As we see the steady – and hopefully permanent – decline of COVID-19 in the U.S., the challenge for the long-term care (LTC) industry is a come-back. What we can expect is that the come-back will not look quite like the post-PDPM (Patient Driven Payment Model) from the pre-COVID-19 days.
There are many influencers that will determine LTC‚ resurgence, but one fact remains: any business that provides housing depends on occupancy. The public, as well as referrals, have lost confidence in skilled nursing homes after the tragic death of thousands of residents during the pandemic, and census numbers are only slowly recovering. Federal bail-out bills favor funding for home care and aging-in-place. During recent years of low interest rates, some LTC companies have become over-leveraged for various reasons, from borrowing to pay the rent, to purchasing personal protective equipment for staff. Further, pre-pandemic loans still weigh heavy on the balance statement and low occupancy will not help pay down debt. Many are being forced to divest their skilled nursing facilities, while others are focused on offering high-end amenities and four-star services. Reimbursement for skilled facilities is barely enough to cover day-to-day operations and state and federal unemployment bail-out pay make it more attractive to stay at home with remote-learning children than work in a LTC facility.
However, in the most dynamic time in healthcare providership, some things remain certain. Because Medicare does not pay for assisted living services, most citizens will not be able to afford it. By 2050, the population of seniors in the U.S. will be 22% – a startling number when compared to only 8% in 19501. Chronic diseases with “multiple comorbidities, like diabetes, will continue to rise. Thirteen million people are expected to suffer from dementia by 2030 and in 2020, 15.3 billion hours of healthcare was provided by non-paid caregivers2.” Medicare Advantage plans, telemedicine, and home care resources will not be able to handle the number of citizens who are expected to require 24/7 hands-on care. There is a future for skilled nursing facilities and assisted living facilities that have the capability to plan for the future. And the future is now.

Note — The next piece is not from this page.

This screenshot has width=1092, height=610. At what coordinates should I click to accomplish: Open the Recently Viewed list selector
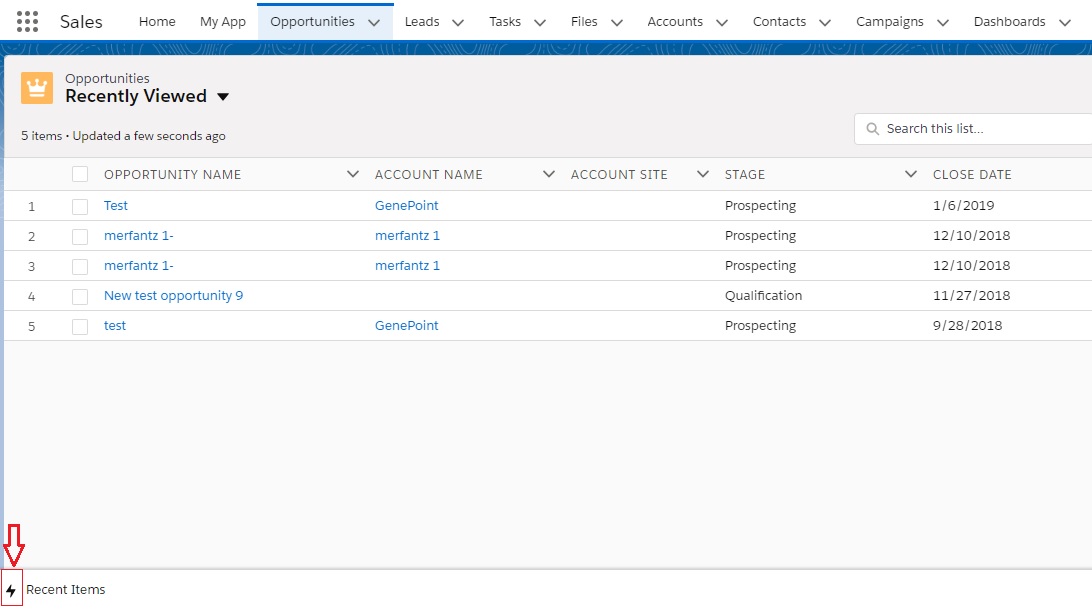pyautogui.click(x=221, y=97)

Under such financial, labor, and public perception pressures, what can those facilities do to stay in business and thrive in a post-COVID-19 world? It’s a complex question, but the answers must be prioritized:
First, remain compliant with federal and state regulations. Avoid deficiencies and possible civil monetary penalties that damage reputation, star ratings, halt new admissions and tug on purse strings. While meeting the mandates for adequate staffing, strong leadership in infection control is a must. From administrators to the most recently employed housekeeping staff, everyone must practice infection control like an innate characteristic if we want to resolve the perception of failure during the pandemic. As visitations to nursing facilities begins to open, demonstrate to visitors and vendors newly upgraded infection control practices that remain in place, even when the pandemic subsides.
The stressors of new staff and short staff will continue as the LTC workforce is perceived to be lagging in wages and benefits. Automated processes in the facility can promote efficiencies and must be evaluated and prioritized due to the cost of such investments. For example, it may be time to revisit food service software that can help craft therapeutic diets, track food trays, print menus, provide paperless menus, schedule staff, check food allergies, reorder food and supplies, all while keeping food budgets in line.

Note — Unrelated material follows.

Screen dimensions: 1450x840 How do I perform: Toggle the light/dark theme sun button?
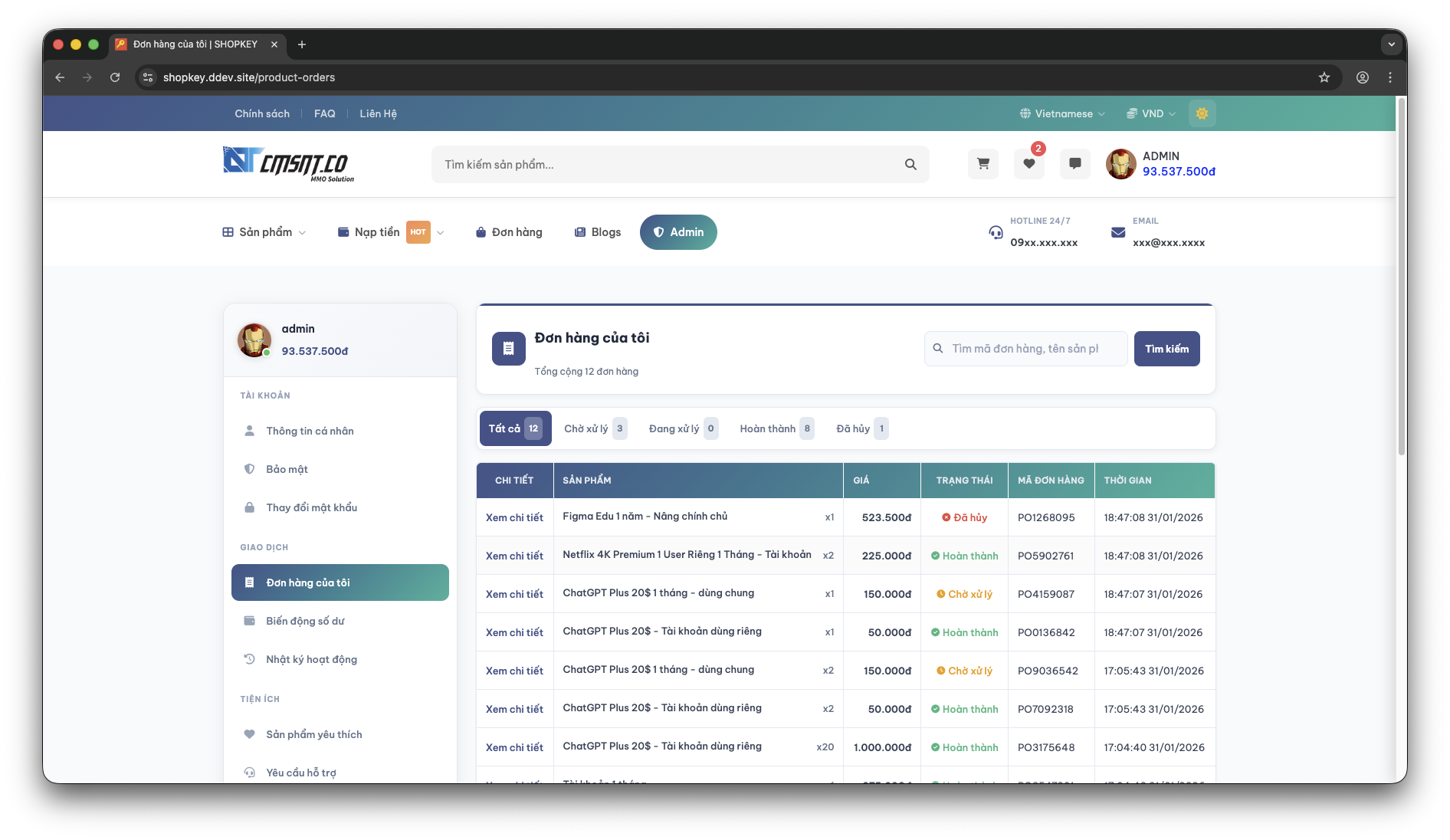tap(1202, 113)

Seek supportive vendor services. Pharmacies have tools that can lower the cost of pharmaceutical care with formulary programs. Pharmacy interfacing electronic health records (EHRs) can eliminate the need for faxing orders from an antiquated fax machine by communicating orders directly from your system to theirs, enabling real-time receipt, prompt order fulfillment, and more face-time with residents. Bi-directional systems or web-based tools can assist staff to track the status of new orders and eliminate faxing refill requests to the pharmacy. Automated dispensing machines provide secure access to emergency and first-dose medications and supplies.
Advanced pharmacy delivery systems are making multidose packaging easier to supply and more efficient for staff to administer. Pharmacy-programmed safety infusion pumps take the guess work out, provide safely administered infusion drugs, and avoid medication administration errors.
2021 and 2022 are going to be challenging, strenuous, and unpredictable as the LTC landscape looks more like a sandstorm than an oasis. Providers in the industry, from skilled facilities and senior living, to long term care providers, must look forward and anticipate the changes in state and federal regulations and new customer preferences. We must define our needs, prioritize our requirements that sustain our businesses and relationships, and provide efficiencies that enable us to best serve the seniors who have served us so very well.